(Data shown begins)

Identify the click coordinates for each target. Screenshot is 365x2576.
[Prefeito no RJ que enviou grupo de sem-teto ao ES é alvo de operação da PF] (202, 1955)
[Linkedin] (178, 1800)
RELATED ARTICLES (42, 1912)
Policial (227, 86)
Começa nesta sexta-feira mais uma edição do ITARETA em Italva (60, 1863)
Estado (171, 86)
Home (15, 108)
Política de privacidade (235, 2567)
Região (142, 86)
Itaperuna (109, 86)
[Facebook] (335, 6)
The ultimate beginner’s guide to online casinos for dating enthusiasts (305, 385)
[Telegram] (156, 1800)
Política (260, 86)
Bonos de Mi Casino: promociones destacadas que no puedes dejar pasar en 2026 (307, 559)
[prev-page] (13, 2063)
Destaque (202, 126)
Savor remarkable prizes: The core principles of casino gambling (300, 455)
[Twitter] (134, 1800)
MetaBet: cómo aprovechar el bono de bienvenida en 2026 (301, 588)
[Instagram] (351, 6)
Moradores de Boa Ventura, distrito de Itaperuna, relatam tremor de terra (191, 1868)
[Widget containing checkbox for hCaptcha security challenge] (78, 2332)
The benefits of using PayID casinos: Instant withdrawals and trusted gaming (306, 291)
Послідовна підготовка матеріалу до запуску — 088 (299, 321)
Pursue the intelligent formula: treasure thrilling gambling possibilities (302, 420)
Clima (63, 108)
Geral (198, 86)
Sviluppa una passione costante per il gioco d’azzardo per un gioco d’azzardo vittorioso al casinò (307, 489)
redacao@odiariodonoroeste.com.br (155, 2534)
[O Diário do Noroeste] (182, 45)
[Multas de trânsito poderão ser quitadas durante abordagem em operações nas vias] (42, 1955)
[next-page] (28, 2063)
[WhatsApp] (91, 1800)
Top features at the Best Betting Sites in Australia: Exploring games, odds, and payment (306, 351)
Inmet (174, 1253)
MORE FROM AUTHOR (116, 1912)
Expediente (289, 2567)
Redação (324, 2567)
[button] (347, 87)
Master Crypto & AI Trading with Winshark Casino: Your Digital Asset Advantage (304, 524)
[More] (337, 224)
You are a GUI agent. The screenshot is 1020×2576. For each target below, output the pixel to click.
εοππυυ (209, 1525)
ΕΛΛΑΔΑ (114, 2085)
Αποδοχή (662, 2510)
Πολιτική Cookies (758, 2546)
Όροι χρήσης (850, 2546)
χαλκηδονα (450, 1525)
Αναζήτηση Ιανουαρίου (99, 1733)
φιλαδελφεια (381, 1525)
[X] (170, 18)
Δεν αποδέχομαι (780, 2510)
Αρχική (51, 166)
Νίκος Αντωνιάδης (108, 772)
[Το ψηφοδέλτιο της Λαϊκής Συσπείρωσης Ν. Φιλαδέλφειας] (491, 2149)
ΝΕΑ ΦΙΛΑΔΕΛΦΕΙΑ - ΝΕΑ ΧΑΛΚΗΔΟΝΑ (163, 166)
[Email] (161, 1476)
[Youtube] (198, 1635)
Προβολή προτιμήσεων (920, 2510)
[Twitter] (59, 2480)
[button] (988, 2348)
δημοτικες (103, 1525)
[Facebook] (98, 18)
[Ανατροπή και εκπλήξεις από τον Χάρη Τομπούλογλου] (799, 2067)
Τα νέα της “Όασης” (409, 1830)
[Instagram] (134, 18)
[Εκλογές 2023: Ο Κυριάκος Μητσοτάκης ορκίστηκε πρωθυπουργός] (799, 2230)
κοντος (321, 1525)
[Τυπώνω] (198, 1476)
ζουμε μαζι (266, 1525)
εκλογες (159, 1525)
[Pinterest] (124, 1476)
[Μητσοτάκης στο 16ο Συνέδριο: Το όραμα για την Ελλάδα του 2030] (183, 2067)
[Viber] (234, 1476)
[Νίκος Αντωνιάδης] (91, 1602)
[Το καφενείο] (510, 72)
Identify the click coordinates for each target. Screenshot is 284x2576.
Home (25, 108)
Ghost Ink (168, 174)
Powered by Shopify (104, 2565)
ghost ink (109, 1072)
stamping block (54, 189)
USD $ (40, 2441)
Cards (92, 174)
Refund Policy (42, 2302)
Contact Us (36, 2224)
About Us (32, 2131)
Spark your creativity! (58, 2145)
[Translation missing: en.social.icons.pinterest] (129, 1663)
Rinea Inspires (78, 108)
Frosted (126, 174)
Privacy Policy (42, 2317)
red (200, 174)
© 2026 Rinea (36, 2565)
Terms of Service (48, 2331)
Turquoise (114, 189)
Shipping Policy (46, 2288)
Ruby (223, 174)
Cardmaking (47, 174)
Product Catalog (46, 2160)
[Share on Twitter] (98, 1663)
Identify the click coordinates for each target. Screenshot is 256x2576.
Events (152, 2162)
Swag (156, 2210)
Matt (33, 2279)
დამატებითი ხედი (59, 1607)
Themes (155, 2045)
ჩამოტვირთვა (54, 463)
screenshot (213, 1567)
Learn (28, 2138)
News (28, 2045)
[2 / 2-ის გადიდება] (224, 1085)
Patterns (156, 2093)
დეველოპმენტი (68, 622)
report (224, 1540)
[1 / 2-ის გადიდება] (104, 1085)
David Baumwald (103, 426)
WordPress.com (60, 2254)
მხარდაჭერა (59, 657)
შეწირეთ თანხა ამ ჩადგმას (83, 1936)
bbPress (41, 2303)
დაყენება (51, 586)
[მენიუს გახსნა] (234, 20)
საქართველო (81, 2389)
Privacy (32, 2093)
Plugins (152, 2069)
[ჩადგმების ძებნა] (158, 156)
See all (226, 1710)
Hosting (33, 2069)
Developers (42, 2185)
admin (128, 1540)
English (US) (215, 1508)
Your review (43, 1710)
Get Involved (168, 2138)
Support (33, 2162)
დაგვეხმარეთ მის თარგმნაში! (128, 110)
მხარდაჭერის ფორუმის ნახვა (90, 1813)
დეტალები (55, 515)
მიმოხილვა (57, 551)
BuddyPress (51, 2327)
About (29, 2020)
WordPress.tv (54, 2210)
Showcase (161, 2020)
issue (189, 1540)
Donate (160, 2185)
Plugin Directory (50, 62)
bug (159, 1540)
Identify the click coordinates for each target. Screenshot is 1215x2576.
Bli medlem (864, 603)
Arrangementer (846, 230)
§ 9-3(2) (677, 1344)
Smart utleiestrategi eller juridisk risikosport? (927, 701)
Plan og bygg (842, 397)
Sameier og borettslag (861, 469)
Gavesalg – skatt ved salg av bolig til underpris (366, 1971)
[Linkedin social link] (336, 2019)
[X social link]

(Data shown ends)

→ **Activity**:
Starting at the line above that contains "MetaBet: cómo aprovechar", repeat each line exactly up to and including the line that contains "[Pinterest] (124, 1476)", and stop there.

→ **Written solution**:
MetaBet: cómo aprovechar el bono de bienvenida en 2026 (301, 588)
[Instagram] (351, 6)
Moradores de Boa Ventura, distrito de Itaperuna, relatam tremor de terra (191, 1868)
[Widget containing checkbox for hCaptcha security challenge] (78, 2332)
The benefits of using PayID casinos: Instant withdrawals and trusted gaming (306, 291)
Послідовна підготовка матеріалу до запуску — 088 (299, 321)
Pursue the intelligent formula: treasure thrilling gambling possibilities (302, 420)
Clima (63, 108)
Geral (198, 86)
Sviluppa una passione costante per il gioco d’azzardo per un gioco d’azzardo vittorioso al casinò (307, 489)
redacao@odiariodonoroeste.com.br (155, 2534)
[O Diário do Noroeste] (182, 45)
[Multas de trânsito poderão ser quitadas durante abordagem em operações nas vias] (42, 1955)
[next-page] (28, 2063)
[WhatsApp] (91, 1800)
Top features at the Best Betting Sites in Australia: Exploring games, odds, and payment (306, 351)
Inmet (174, 1253)
MORE FROM AUTHOR (116, 1912)
Expediente (289, 2567)
Redação (324, 2567)
[button] (347, 87)
Master Crypto & AI Trading with Winshark Casino: Your Digital Asset Advantage (304, 524)
[More] (337, 224)
You are a GUI agent. The screenshot is 1020×2576. For each target below, output the pixel to click.
εοππυυ (209, 1525)
ΕΛΛΑΔΑ (114, 2085)
Αποδοχή (662, 2510)
Πολιτική Cookies (758, 2546)
Όροι χρήσης (850, 2546)
χαλκηδονα (450, 1525)
Αναζήτηση Ιανουαρίου (99, 1733)
φιλαδελφεια (381, 1525)
[X] (170, 18)
Δεν αποδέχομαι (780, 2510)
Αρχική (51, 166)
Νίκος Αντωνιάδης (108, 772)
[Το ψηφοδέλτιο της Λαϊκής Συσπείρωσης Ν. Φιλαδέλφειας] (491, 2149)
ΝΕΑ ΦΙΛΑΔΕΛΦΕΙΑ - ΝΕΑ ΧΑΛΚΗΔΟΝΑ (163, 166)
[Email] (161, 1476)
[Youtube] (198, 1635)
Προβολή προτιμήσεων (920, 2510)
[Twitter] (59, 2480)
[button] (988, 2348)
δημοτικες (103, 1525)
[Facebook] (98, 18)
[Ανατροπή και εκπλήξεις από τον Χάρη Τομπούλογλου] (799, 2067)
Τα νέα της “Όασης” (409, 1830)
[Instagram] (134, 18)
[Εκλογές 2023: Ο Κυριάκος Μητσοτάκης ορκίστηκε πρωθυπουργός] (799, 2230)
κοντος (321, 1525)
[Τυπώνω] (198, 1476)
ζουμε μαζι (266, 1525)
εκλογες (159, 1525)
[Pinterest] (124, 1476)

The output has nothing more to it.